Mão firme em terra quente
A jogada é direta: Omar García Harfuch, o general Ricardo Trevilla e o almirante Raymundo Pedro Morales Ángeles – os três pesos pesados da segurança nacional – desembarcarão em Culiacán para reforçar a estratégia. Sheinbaum diz isso sem rodeios: “É importante que diante desta mudança de governo… o Gabinete de Segurança federal esteja presente e fortaleça as atividades de coordenação, ajuda e proteção para o povo”.
Bonilla, que foi Secretário do Governo, conhece o terreno. Mas agora é outra coisa. A presidente quer que ela e os cidadãos de Sinaloa saibam que as forças federais não sairão de lá. Essa coordenação será reforçada. Que isso não é apenas um alívio qualquer.
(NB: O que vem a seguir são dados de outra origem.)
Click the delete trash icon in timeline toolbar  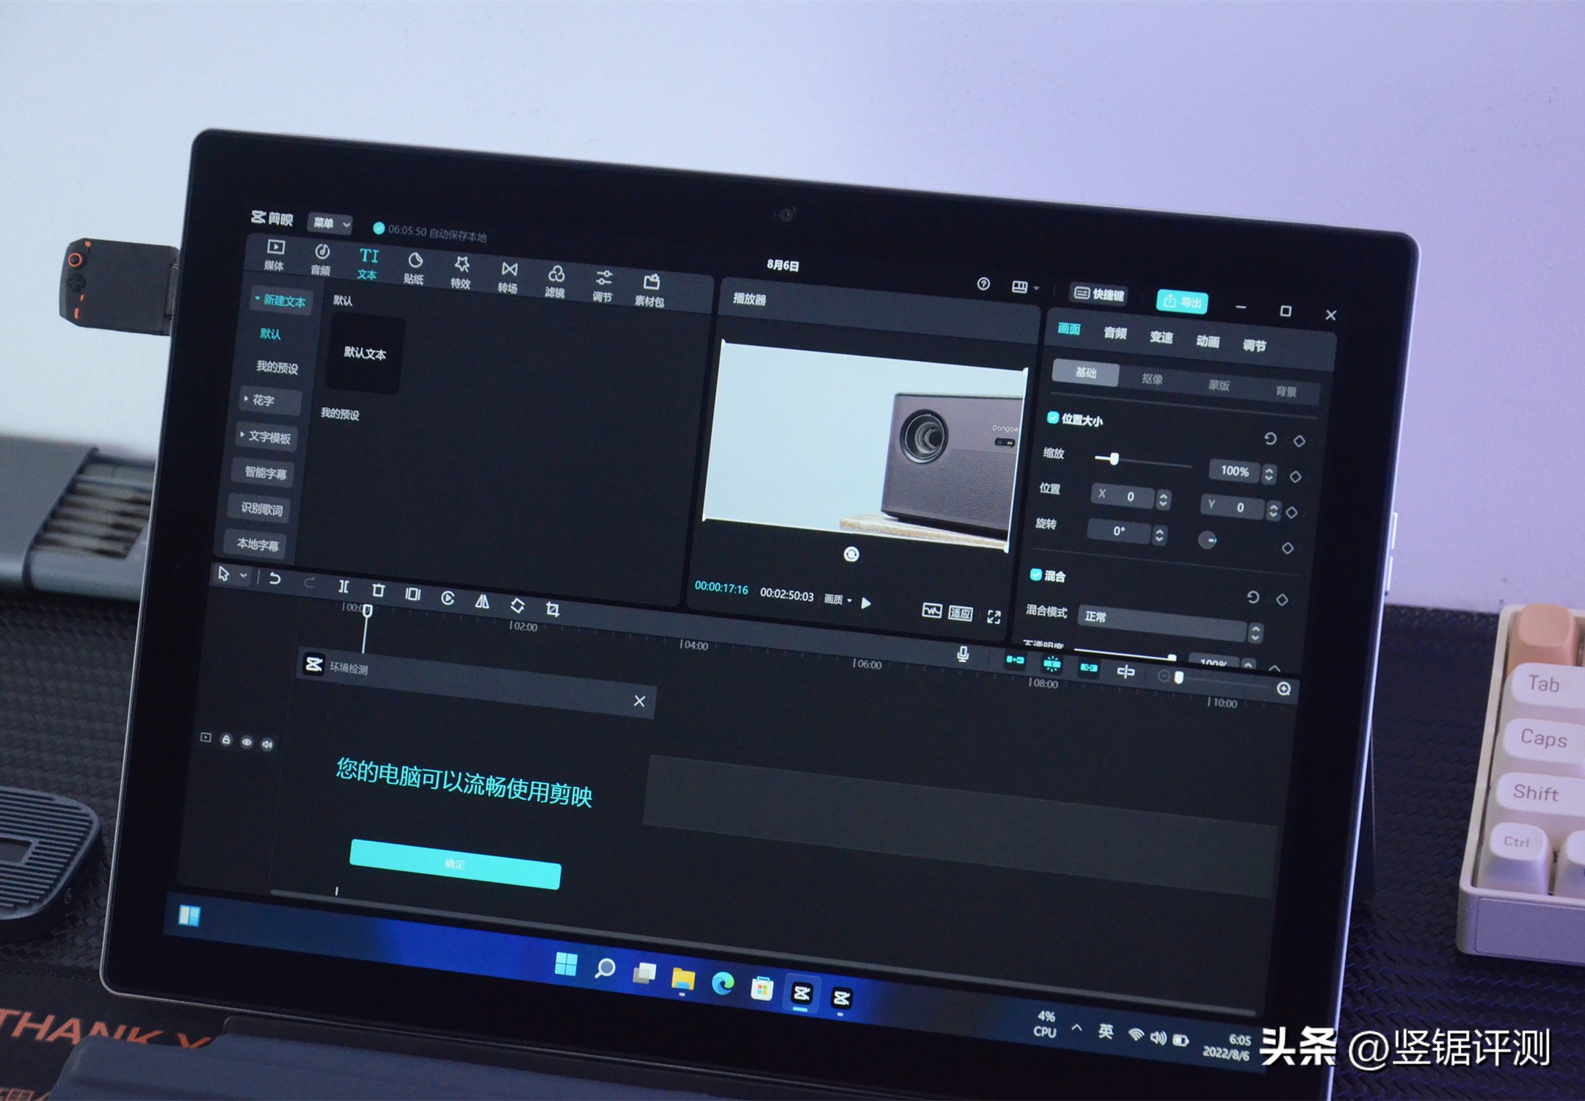378,590
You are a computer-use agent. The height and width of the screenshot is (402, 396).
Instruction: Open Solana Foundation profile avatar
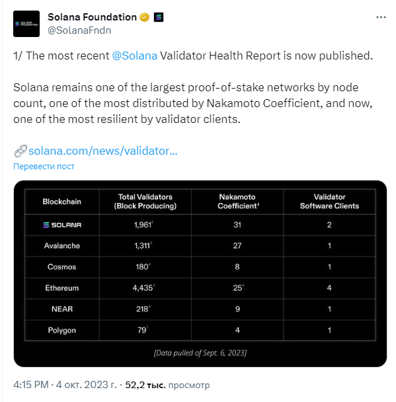pyautogui.click(x=26, y=24)
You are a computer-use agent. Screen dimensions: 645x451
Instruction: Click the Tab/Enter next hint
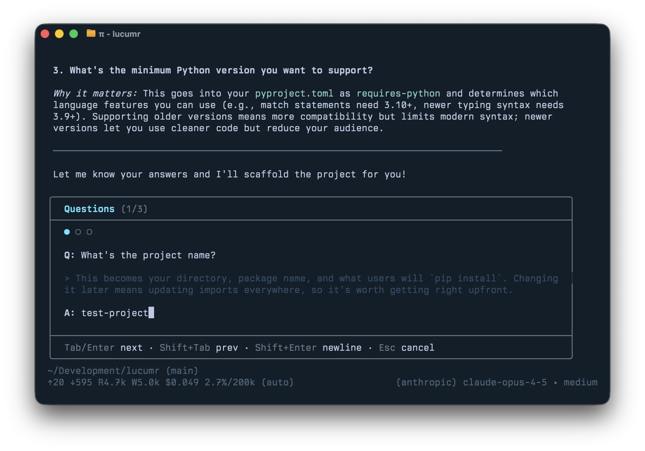(103, 347)
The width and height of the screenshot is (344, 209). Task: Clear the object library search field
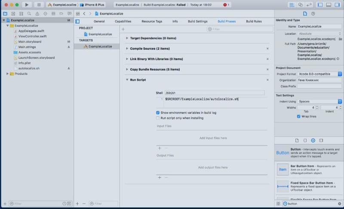coord(340,204)
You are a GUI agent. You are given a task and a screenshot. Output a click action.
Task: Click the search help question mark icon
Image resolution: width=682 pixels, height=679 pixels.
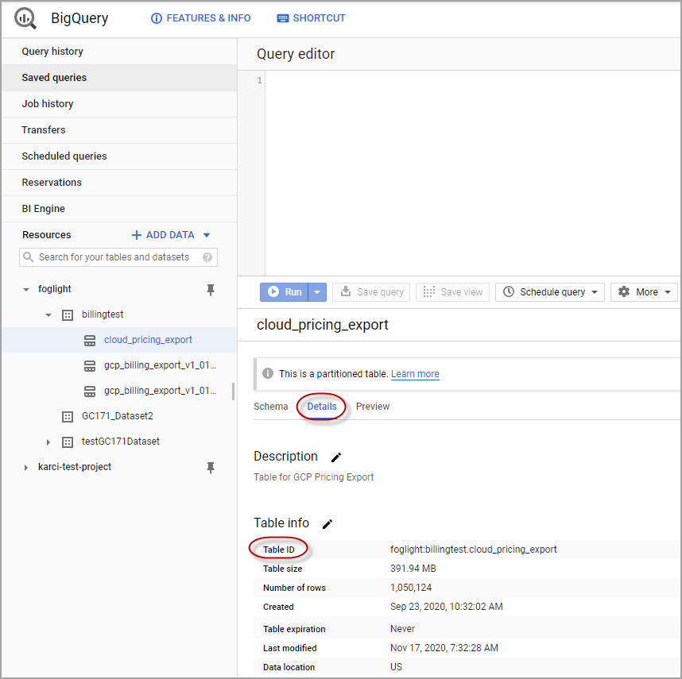tap(207, 257)
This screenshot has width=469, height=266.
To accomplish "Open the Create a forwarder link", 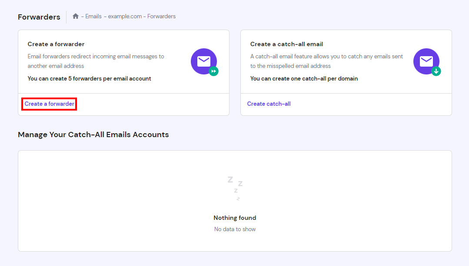I will (x=49, y=104).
O drama por trás do movimento
Não há espaço para hesitação aqui. Rocha saiu no meio de um escândalo que cheira a pressão americana, e Sheinbaum responde com uma mensagem clara: o Estado mexicano não desiste. Enviar chefes de segurança pessoalmente não é um gesto pequeno. É uma declaração de que Sinaloa – e o seu delicado equilíbrio – está sob vigilância federal direta. A pergunta que fica no ar: será suficiente para acalmar as águas?